We’ve been getting a lot of requests from our readers about why we haven’t done a review on Minecraft yet. And I have to say, I’m impressed with all the attention around this game. It’s kind of an indie darling at this point, so congratulations to Mr. and Mrs. Persson (Notch and his wife).

I mean, it only took like 3 years since the first release for Minecraft to officially enter into pop culture-dom! Of course there were several games similar to Minecraft before it; Infiniminer, Dwarf Fortress and even some more modern ones such as Terraria or Starforge . But none came close to reaching Minecraft’s notoriety until it finally hit Xbox Live Arcade last December (2011). This has finally given Minecraft the mainstream popularity that it deserved.

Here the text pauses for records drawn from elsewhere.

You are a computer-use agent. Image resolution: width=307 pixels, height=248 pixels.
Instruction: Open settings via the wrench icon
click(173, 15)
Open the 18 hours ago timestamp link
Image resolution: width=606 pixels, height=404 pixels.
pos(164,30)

The idea behind Minecraft is simple: break and place blocks. But the game’s in-depth mechanics and unique style is what will keep you playing for hours on end. There are several different modes to choose from; Creative, Survival, Hardcore and Adventure (in which you can’t break or place any blocks). The most popular mode would be the hardcore survival one where you start off with absolutely nothing (not even clothing) in a giant world made up of varying materials such as dirt, stone, wood, etc. As time goes on though, this barren landscape will turn into a flourishing metropolis filled with various animals that spawn everywhere! A lot of people have compared Minecraft’s main goal to be like that of Dwarf Fortress, except with much more simplified graphics and an accessible interface.

Since starting this review, I’ve started playing the game myself. It has actually grown on me quite quickly since then! I mean it’s not everyday that you see somebody create a massive replica of King Ghidorah (especially in pixelated form).

Still though, despite how addicting this game can be…there are still some flaws to consider about it. The biggest one being the lack of tutorial or guidance whatsoever. Now, Minecraft is pretty much entirely up to players to figure out what they want to do for themselves which is fine most of the time. But there will definitely be times where you’ll need help from others whether it’d be for new items, mobs or even how to progress in the game itself.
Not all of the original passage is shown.